_AVAILABLE DATA_.
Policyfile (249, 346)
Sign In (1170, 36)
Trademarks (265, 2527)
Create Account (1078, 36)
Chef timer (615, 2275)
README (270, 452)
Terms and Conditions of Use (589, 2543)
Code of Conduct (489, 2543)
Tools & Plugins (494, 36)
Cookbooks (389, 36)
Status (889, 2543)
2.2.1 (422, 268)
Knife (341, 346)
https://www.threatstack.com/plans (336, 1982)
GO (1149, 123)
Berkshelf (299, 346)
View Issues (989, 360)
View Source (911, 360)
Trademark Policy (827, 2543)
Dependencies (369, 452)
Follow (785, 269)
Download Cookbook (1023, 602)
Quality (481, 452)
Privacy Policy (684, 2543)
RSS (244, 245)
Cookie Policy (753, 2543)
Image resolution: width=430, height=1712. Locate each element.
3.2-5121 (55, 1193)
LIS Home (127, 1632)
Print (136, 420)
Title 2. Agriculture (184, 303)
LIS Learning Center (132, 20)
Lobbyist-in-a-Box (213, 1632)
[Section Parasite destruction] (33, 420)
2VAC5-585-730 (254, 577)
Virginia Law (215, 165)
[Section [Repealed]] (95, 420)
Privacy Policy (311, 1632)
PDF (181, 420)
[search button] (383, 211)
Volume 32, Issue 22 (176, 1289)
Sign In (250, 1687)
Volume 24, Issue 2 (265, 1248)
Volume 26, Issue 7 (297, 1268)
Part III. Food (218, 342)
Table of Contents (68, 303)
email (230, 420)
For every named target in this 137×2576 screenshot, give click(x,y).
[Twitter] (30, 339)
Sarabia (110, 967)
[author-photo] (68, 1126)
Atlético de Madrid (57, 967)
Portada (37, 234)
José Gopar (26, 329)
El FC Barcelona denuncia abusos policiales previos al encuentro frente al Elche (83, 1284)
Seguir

_TASK TO CARRY OUT_. Beginning at the first line of the data above, retype each line until you reach the line containing "RSS (244, 245)", and include that one too. Add nothing else.

_WRITTEN REPLY_.
Policyfile (249, 346)
Sign In (1170, 36)
Trademarks (265, 2527)
Create Account (1078, 36)
Chef timer (615, 2275)
README (270, 452)
Terms and Conditions of Use (589, 2543)
Code of Conduct (489, 2543)
Tools & Plugins (494, 36)
Cookbooks (389, 36)
Status (889, 2543)
2.2.1 (422, 268)
Knife (341, 346)
https://www.threatstack.com/plans (336, 1982)
GO (1149, 123)
Berkshelf (299, 346)
View Issues (989, 360)
View Source (911, 360)
Trademark Policy (827, 2543)
Dependencies (369, 452)
Follow (785, 269)
Download Cookbook (1023, 602)
Quality (481, 452)
Privacy Policy (684, 2543)
RSS (244, 245)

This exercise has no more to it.